But what gave Greg pause was the people: they were packed outside the station, and he could see even more inside through the door that someone conveniently held open with their foot. Every walk of life was represented here in this crowd, from the elderly to the young, but they all had one thing in common: their eyes were red, their faces plastered in sadness. Some, like him, were obviously angry as well, but they were all somewhere on the spectrum of distraught to devastated.
For a second, Greg’s mind turned back to the bodies that he had seen in the morgue, and couldn’t help but think that if these people only knew what had happened to their loved ones, that they were, in all likelihood, dead, that most would lean toward the devastated end of the spectrum.
But unlike most of them, he knew—he knew what had happened to his loved one, to Kent, and that took precedence over all else.
Greg bullied his way through the crowd. At first he tried to be relatively gentle, to grumble ‘excuse me’, avoiding physical touch as he made his way past and through the elderly, but there were just so many people that this quickly stymied his progress. Eventually, he digressed to sheer determination.
He was almost at the door when he elbowed his way past a particularly large man in a cut-off t-shirt.
“Hey, get in line, buddy.”
Greg turned and looked at him, his eyes blazing. The man, catching this look, immediately clamped his jaw shut and stepped off to one side to allow him to pass. And pass he did. A few more strong elbows later, Greg was back inside the station, only this time, it was very, very different from what he remembered.
When before the place had been empty save him and a handful of others, fighting for their lives, the place was full now. Stepping on his toes, he caught sight of Deputy Williams’ smeared face as the man tried desperately to keep the mob away from the inner part of the station, applying equal efforts into holding them back and placating them.
It didn’t seem to be working.
But this didn’t matter to Greg; it wasn’t the deputy that he was seeking, but the sheriff.
Then he saw him, and he experienced an involuntary intake of breath.
Sheriff Paul White had his back to him, but it was clear that it was indeed the sheriff. It was his broad back that gave him away. That and his bald black head.
Corina Lawrence, Corina Lawrence, Corina Lawrence.
“Sheriff White!” he shouted.
But his voice was too quiet to be heard above the din of other shouts. Greg elbowed his way nearly to the very front of the crowd. Someone cried out when his elbow landed hard into soft tissue, but he ignored them.

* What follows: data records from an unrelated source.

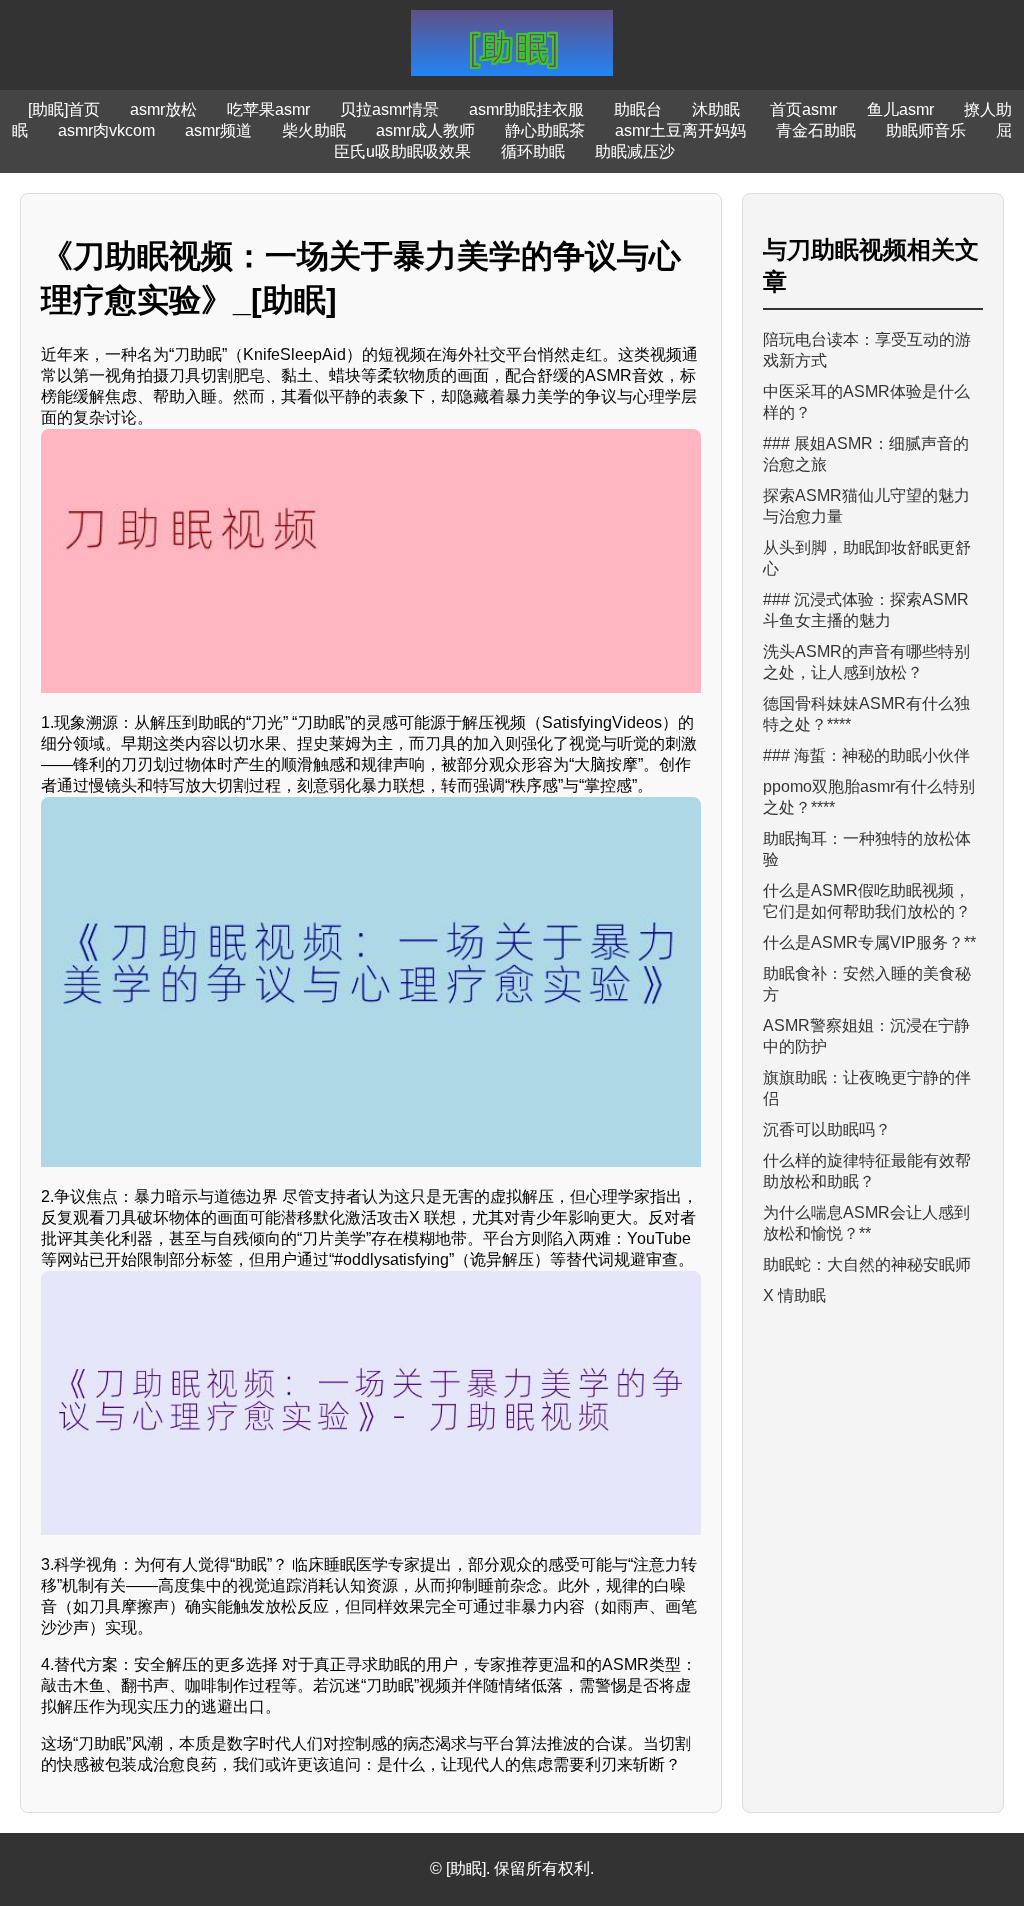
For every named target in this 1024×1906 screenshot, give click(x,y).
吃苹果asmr (268, 109)
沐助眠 (716, 109)
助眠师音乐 (926, 130)
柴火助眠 (314, 130)
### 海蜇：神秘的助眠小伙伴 (866, 755)
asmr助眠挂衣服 (526, 109)
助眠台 (638, 109)
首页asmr (803, 109)
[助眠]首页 (64, 109)
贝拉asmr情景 (389, 109)
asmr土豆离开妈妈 (680, 130)
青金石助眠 (816, 130)
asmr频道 (218, 130)
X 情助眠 (794, 1295)
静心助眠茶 (545, 130)
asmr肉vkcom (106, 130)
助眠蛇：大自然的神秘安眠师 (867, 1264)
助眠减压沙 (635, 151)
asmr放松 (163, 109)
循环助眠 (533, 151)
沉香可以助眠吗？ (827, 1129)
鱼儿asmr (900, 109)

“Sheriff White!” he yelled again. When this also failed to elicit a reaction, he raised his voice once more. “What the fuck happened to my son?”
And then it wasn’t just the sheriff that turned, but most of the crowd as well. Eyes still red, Greg glared at the man.
Their eyes met and for a moment everything seemed to stop.
And then recognition and sadness overcame Askergan’s sheriff.
Sheriff Paul White opened his mouth to say something, but movement distract both him and Greg before he got the words out.
Another man who had also been standing with his back to Greg, standing right next to the sheriff, also turned.
The anger fled Greg’s face.
“Reggie?”
29.
Greg Griddle was ushered and then pulled through the station before he had a chance to fully grasp what exactly was going on.
And then, before he knew it, he was back in Interrogation Room 1.
Full circle.
Only this time, Kent wasn’t with him. This time, Kent was dead.
Murdered.
When the door shut behind him, he realized that it was just him and Reggie in the room—the sheriff hadn’t joined them.
His burly friend stepped forward and surprised him with a strong embrace. Greg felt like this was the right time to cry again, but he was all out of tears.
He pushed Reggie away and stared up at his friend’s concerned face.
“What the fuck are you doing here?”
Reggie looked shocked.
“I could ask you the same question.”
Then Reggie went to embrace him again, but this time Greg pushed him back immediately.
“What are you doing here?” The words came out like an insult, and Reggie recoiled.
“I—I—they needed help, Greg. The sheriff asked me to stick around for a bit, to be an, ugh, impromptu deputy. Can you believe that?”
When Greg just stared, he quickly continued.
“I’m just glad you made it. The sheriff told me that they pulled you out of the fire. Man, that was…”
The words just dragged on, without Greg really hearing any of them.
When his friend had said the words, ‘deputy’, the man had had a hint of pride on his face. And this enraged Greg.
How dare he be proud at a time like this. How dare he feel that way when Kent is lying in a morgue, surrounded by the dead.
“How dare you,” he barely whispered.
Reggie immediately stopped talking and stared.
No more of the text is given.